| What is required |
Collect each line in the listing below that contains the word "width", and copy those lines in full.

=====

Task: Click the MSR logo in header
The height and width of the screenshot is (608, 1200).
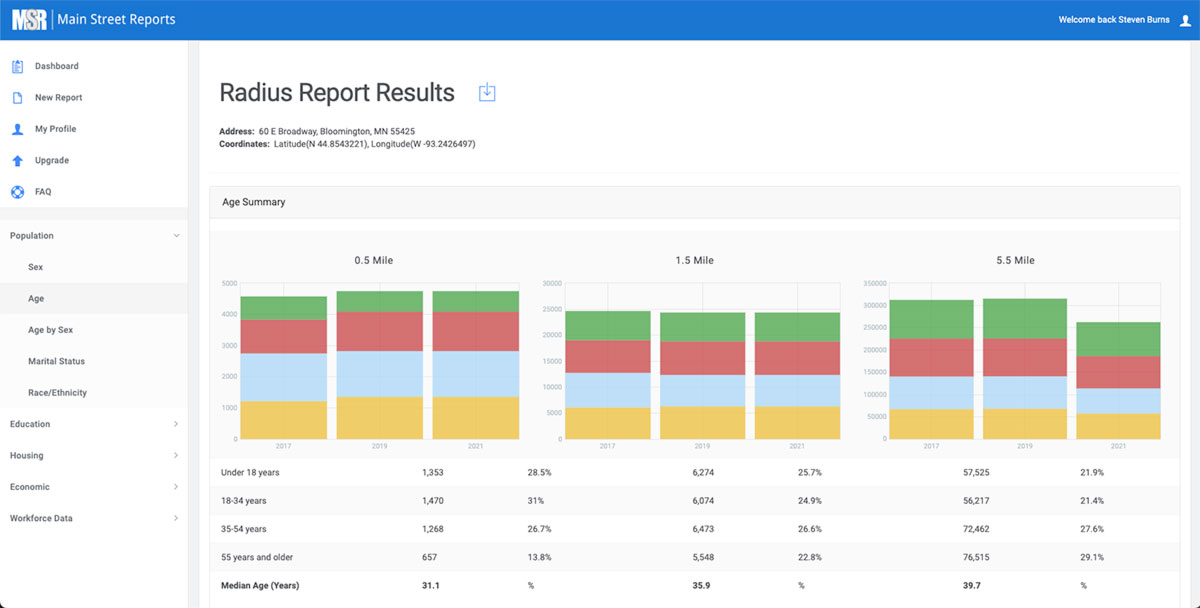Action: point(29,20)
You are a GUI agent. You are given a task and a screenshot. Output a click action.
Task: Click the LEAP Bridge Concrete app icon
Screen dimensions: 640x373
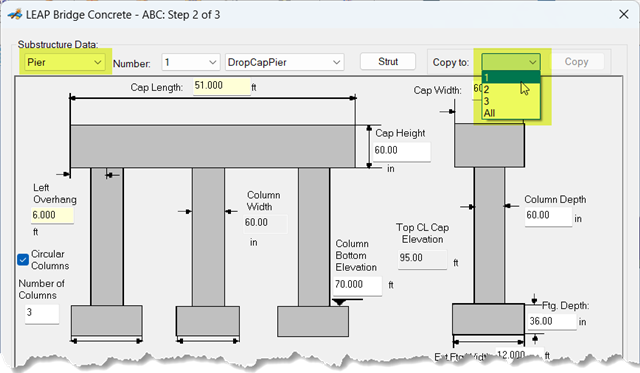click(x=15, y=15)
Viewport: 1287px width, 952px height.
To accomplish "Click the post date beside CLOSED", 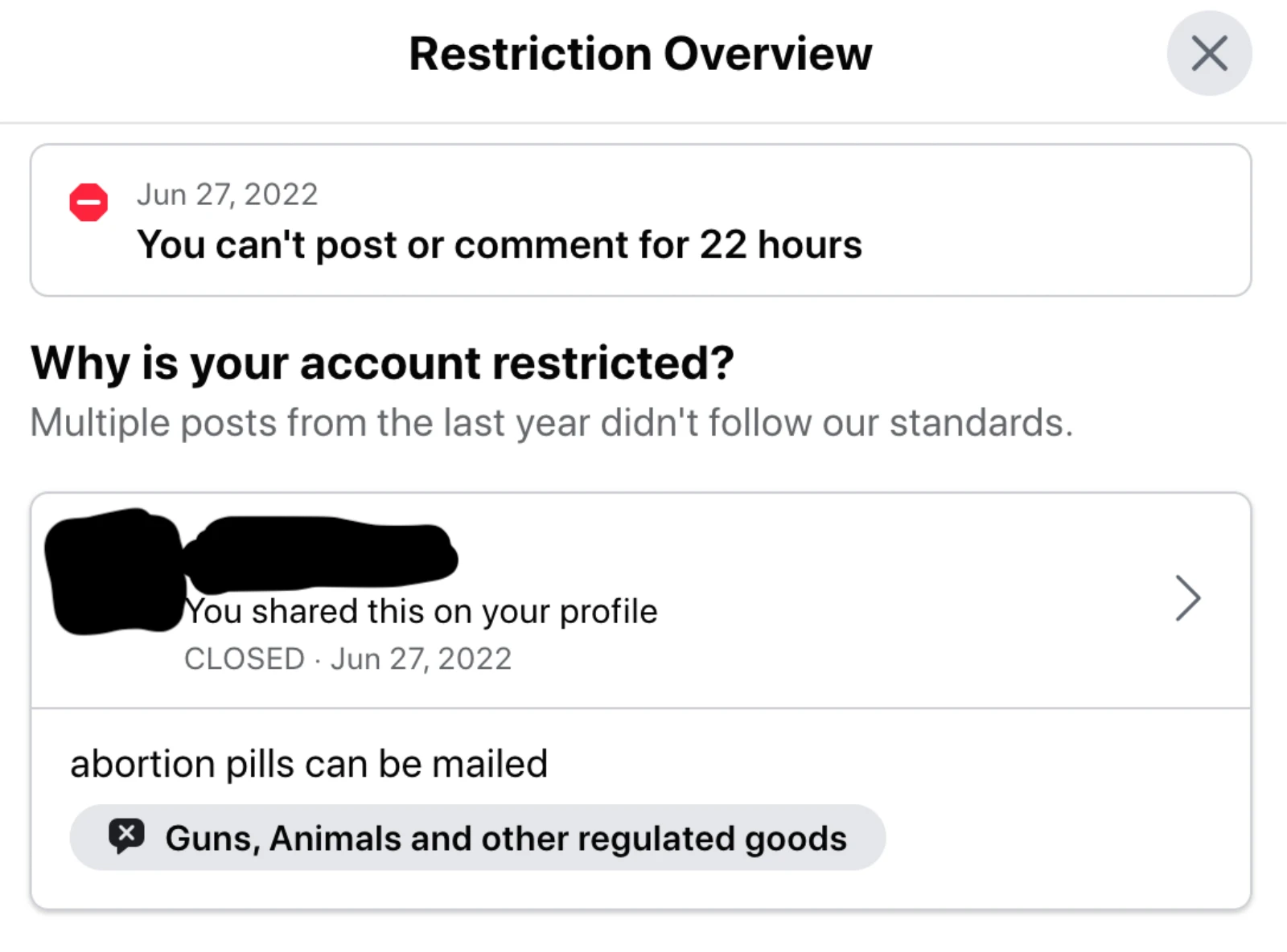I will (x=421, y=659).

=====

| Exercise solution |
The height and width of the screenshot is (608, 1200).
Viewport: 1287px width, 952px height.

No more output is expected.